# [Brief]
A line belongs in the answer if it contains "will"; copy every such line from the entries below.
-------- Records supplied
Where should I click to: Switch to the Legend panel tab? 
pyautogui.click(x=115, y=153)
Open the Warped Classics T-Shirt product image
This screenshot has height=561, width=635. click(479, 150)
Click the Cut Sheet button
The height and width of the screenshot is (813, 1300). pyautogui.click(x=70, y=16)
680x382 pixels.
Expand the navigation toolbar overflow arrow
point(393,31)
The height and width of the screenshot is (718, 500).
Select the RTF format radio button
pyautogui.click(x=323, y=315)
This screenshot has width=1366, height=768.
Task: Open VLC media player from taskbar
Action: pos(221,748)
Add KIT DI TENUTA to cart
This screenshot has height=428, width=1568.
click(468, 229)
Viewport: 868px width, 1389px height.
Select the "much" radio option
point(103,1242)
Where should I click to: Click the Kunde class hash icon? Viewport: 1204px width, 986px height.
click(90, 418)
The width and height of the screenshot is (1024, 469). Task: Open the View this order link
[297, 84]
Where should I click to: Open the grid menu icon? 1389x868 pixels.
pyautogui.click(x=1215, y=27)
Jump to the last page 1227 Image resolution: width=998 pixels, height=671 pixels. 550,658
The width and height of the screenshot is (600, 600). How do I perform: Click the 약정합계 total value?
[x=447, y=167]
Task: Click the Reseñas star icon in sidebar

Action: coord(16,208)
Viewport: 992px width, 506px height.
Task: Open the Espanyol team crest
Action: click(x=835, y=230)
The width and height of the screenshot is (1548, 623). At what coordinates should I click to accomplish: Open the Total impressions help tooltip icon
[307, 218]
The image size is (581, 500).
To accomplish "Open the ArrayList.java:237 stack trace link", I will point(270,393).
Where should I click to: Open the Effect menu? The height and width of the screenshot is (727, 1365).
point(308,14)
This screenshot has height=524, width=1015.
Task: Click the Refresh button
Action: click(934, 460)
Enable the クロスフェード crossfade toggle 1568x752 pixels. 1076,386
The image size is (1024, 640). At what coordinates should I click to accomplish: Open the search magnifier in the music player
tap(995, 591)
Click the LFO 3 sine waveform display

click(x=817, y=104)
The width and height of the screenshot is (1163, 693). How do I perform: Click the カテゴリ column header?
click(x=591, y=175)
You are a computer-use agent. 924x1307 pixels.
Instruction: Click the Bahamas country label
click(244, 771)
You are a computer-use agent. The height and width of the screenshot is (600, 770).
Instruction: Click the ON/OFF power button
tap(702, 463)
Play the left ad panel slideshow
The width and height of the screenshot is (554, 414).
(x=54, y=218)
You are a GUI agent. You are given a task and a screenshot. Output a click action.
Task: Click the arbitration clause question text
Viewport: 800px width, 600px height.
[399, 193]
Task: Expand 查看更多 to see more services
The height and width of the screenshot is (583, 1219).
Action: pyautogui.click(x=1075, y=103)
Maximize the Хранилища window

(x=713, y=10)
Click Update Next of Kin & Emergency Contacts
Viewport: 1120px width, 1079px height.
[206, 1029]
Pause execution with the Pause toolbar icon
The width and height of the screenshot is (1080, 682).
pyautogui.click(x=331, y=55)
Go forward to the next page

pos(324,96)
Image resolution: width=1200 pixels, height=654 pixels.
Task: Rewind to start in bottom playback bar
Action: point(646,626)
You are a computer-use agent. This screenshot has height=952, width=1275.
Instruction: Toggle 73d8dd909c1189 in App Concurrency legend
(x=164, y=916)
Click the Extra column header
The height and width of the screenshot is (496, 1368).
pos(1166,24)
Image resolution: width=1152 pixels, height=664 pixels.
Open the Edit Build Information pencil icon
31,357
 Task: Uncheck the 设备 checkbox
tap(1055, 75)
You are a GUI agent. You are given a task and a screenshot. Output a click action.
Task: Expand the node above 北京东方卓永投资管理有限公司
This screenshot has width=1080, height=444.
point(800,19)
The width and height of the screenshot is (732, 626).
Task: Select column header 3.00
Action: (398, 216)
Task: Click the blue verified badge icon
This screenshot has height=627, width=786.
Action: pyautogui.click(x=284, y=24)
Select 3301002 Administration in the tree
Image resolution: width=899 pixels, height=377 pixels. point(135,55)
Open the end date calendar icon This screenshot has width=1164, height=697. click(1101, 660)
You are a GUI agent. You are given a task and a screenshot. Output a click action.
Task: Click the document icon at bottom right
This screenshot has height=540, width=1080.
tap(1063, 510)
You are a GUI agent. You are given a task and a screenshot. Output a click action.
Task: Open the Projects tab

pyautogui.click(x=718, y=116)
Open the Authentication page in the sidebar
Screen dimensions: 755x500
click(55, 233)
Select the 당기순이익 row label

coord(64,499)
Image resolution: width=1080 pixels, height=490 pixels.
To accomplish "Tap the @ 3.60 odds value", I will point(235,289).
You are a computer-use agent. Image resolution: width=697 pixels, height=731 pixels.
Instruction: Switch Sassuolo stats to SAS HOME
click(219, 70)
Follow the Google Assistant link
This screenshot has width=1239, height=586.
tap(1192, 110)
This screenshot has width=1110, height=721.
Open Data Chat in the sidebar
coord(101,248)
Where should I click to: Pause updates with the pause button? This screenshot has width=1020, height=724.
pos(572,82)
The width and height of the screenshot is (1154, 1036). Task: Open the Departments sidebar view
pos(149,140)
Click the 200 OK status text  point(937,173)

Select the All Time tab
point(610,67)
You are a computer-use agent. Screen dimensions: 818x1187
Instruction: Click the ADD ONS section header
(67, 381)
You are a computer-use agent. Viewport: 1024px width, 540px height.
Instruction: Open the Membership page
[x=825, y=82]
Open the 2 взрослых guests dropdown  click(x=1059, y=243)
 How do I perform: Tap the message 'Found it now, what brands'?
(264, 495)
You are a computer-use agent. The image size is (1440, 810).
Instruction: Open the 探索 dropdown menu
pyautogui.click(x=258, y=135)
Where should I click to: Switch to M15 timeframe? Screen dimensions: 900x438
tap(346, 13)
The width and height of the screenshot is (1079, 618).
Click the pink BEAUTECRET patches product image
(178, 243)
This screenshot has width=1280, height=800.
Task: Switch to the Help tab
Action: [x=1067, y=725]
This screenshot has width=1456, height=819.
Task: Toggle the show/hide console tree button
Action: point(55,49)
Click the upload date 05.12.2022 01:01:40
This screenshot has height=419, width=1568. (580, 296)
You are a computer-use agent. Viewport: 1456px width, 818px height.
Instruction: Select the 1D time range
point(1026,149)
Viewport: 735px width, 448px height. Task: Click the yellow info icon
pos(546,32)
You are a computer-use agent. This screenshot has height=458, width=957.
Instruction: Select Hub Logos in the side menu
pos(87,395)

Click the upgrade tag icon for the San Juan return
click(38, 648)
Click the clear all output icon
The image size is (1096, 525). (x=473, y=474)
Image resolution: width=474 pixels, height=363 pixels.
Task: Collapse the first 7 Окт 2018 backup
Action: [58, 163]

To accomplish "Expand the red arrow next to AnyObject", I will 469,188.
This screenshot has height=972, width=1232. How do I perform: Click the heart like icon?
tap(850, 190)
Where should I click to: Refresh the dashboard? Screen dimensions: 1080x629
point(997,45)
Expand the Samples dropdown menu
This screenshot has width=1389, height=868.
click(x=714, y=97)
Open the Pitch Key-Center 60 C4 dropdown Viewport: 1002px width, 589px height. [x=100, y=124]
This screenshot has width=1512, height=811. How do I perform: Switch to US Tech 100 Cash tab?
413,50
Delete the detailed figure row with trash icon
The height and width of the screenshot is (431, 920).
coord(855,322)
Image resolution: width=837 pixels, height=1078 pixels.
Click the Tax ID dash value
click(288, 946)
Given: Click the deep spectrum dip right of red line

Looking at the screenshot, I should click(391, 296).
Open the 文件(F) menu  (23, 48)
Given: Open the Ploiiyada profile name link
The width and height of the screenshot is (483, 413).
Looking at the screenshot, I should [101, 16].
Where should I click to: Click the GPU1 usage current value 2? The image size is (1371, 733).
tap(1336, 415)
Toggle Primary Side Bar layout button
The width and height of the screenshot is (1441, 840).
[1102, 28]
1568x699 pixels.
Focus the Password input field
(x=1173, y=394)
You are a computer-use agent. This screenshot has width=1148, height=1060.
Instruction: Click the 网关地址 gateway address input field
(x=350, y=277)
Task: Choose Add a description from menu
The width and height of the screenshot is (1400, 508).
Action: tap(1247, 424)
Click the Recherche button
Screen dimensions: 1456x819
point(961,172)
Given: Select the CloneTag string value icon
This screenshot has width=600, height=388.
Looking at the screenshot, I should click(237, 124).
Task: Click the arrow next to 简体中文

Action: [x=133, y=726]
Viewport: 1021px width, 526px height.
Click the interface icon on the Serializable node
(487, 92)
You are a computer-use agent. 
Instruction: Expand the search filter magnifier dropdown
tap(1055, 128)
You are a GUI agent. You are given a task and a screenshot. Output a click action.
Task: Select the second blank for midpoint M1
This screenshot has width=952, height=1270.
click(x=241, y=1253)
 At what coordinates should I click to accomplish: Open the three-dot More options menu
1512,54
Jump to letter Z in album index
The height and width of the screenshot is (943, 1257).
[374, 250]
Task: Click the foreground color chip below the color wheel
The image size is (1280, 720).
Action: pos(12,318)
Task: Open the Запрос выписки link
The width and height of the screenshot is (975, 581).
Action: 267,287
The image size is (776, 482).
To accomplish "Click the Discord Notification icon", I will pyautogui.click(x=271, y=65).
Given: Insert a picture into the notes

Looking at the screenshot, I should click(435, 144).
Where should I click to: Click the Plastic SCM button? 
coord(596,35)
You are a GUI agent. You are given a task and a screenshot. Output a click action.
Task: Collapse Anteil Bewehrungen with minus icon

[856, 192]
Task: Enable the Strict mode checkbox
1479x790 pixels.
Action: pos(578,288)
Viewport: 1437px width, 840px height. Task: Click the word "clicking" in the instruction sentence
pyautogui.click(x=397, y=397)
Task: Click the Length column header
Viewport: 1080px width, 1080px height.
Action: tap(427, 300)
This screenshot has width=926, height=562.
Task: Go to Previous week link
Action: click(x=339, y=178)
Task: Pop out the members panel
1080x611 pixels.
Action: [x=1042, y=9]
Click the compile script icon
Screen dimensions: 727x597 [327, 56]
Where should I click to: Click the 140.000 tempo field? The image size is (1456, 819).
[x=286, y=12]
----------------
# [Result of this task]
To accomplish "Open the ArrayList.java:237 stack trace link", I will point(270,393).
To accomplish "Tap the @ 3.60 odds value", I will point(235,289).
To accomplish "Expand the red arrow next to AnyObject", I will 469,188.
To accomplish "Click the Discord Notification icon", I will pyautogui.click(x=271, y=65).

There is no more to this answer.